Task directions: The listing below must be reproduced in full, exactly as written.

Data:
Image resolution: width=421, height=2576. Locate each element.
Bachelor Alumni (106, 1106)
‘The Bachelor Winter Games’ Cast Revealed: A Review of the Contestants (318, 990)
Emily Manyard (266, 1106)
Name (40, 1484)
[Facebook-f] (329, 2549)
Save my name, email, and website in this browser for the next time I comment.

Response to the task:
Image resolution: width=421, height=2576. Locate each element.
Bachelor Alumni (106, 1106)
‘The Bachelor Winter Games’ Cast Revealed: A Review of the Contestants (318, 990)
Emily Manyard (266, 1106)
Name (40, 1484)
[Facebook-f] (329, 2549)
Save my name, email, and website in this browser for the next time I comment.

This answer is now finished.